When Raffles arrived back in Singapore three years later (on his return to England), he was impressed by the dramatic commercial success Farquhar had made of the settlement, but furious that his building instructions had not been followed. He was quickly persuaded by the merchants who managed to convince him of the impracticality of his original plan, and promptly drew on East India Company funds to pay for the reclamation of the land on the west side of the river, where the merchants were relocated (present day Boat Quay).
Raffles, however, was dissatisfied with Farquhar on other grounds, such as his lackadaisical attitude to vices such as gambling, and his native mode of dress. Raffles eventually dismissed Farquhar and took over the administration of the settlement for three months, issuing a slew of regulations including the banning gambling and cock fighting, the chief pleasure of the Chinese and Malays.
When Raffles finally left in June, 1823, John Crawfurd (1783-1868), another pragmatic Scot from the Isle of Islay, took over as Resident of Singapore from 1823-26. He promptly rescinded Raffles’ bans, and set the rapidly developing city-port on a firm pecuniary and social foundation.
Among the early Scottish merchants were Alexander Laurie Johnston (1780-1850), a native of Dumfriesshire, and Alexander Guthrie, (1796-1865), the son of a crofter from Brechin in Angus.
Johnstone came to Singapore in 1819. The following year he founded Johnston and Co, one of the earliest registered businesses in Singapore. When Raffles forced him to relocate his business, he secured a lot of land at the head of the western bank of the river, with a small jetty built out from the quay. This enabled him to be the first to welcome – or ‘capture’– captains of incoming vessels, and his jetty came to be known as Tanjong Tangkap (“tanjong” meaning “headland” and “tangkap” meaning “to catch” in Malay). Guthrie set up business in Singapore in 1821, establishing Guthrie and Co in 1833 (after going through various early partnerships), and handed over the reins of the company to his nephew, James Guthrie, in 1847. The company continued to prosper throughout the 19th and 20th centuries and remains the thriving multinational enterprise that is Guthrie and Co today. And there were many others, such as John Argyle Maxwell, John Morgan, John Purvis, Graham Mackenzie, Charles Scott, Christopher Rideout Read and Andrew Hay, to name but a few of the early Scottish pioneers.
One indication of the dominance of Scots in the early affairs of the settlement is that they contributed all 12 of the first magistrates that Raffles appointed to serve on the local courts.

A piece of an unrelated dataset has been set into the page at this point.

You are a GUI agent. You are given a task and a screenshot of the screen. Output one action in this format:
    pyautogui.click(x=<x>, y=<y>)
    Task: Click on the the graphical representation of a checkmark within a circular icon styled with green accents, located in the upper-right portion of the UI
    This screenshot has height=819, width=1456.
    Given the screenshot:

Another is that the first European church, completed in 1836, was named St Andrew’s Church, because, although it was Anglican in denomination, most of the financial support came from the Scottish merchant community.
However, it was not all work and good citizenship for these early pioneers. The first St Andrew’s Society dinner in Singapore took place in the upper rooms of the Town Hall on Monday, 30 November, 1835 (with 70 subscribers), followed by a St Andrew’s Ball the following evening. The Singapore Chronicle reported that ‘the ladies wore tartan scarves, and several gentlemen appeared in the garb of old Gaul, and the party did not break up till daylight’. They knew how to enjoy themselves in those days, as they still do!